Madly in love with him despite her resolve, Elizabeth is swayed by his persistence and they are secretly married. While Elizabeth’s parents view the match as a calculated risk that could advance them in royal society, it is Elizabeth’s oldest brother, Anthony, who doubts Edward’s sincerity and warns her of the consequences. Even Elizabeth herself becomes skeptical, so she is as surprised as anyone when Edward, during a meeting in which his advisors are pushing him to choose his future bride, confesses that he is already married – to her.
So begins Elizabeth’s new life. Aware of how quickly favor and fortune can fade, Elizabeth manages to quickly entrench her family into the royal web of marriages and titles, and thus the Riverses vault into power – evoking the jealousy of those who have been bypassed.
For much of this story, Elizabeth is either pregnant or barely recovered from her latest birth. But even in confinement, she manages to keep a finger on the pulse of the kingdom and stay abreast of ongoing plots and happenings within England. Gregory handles the enduring love story between Edward and Elizabeth admirably, beginning with the sizzling encounters of a newfound passion, and carrying through the stages of jealousy that flare up as Edward’s appetite for other women resurfaces, followed by reconciliation and on to a more mature mindset of the connection that inexorably ties these two together.
At a few points during the story, Elizabeth gives lengthy recounts of some of England’s most pivotal battles. While vividly detailed, they occasionally feel a bit detached in comparison to the rest of the story; however, Gregory manages to unfold a very complex time in England’s history, while still managing to keep the many threads and players involved distinct.

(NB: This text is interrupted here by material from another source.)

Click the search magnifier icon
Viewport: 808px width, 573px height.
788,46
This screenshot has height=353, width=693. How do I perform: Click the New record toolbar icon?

Throughout, there is an interwoven element of witchcraft and the myth of the water goddess Melusina. At first, this component’s relationship to ongoing events may not be entirely clear, but in time it becomes a very interesting twist that adds a unique element to this story.
All in all, The White Queen is a dazzling tale of romance, ever-shifting loyalties, and one of history's greatest outstanding mysteries – the death of the two princes in The Tower – as lived through an incredibly strong and determined heroine. Perennial Gregory fans will not be disappointed, as this is one of her finer works.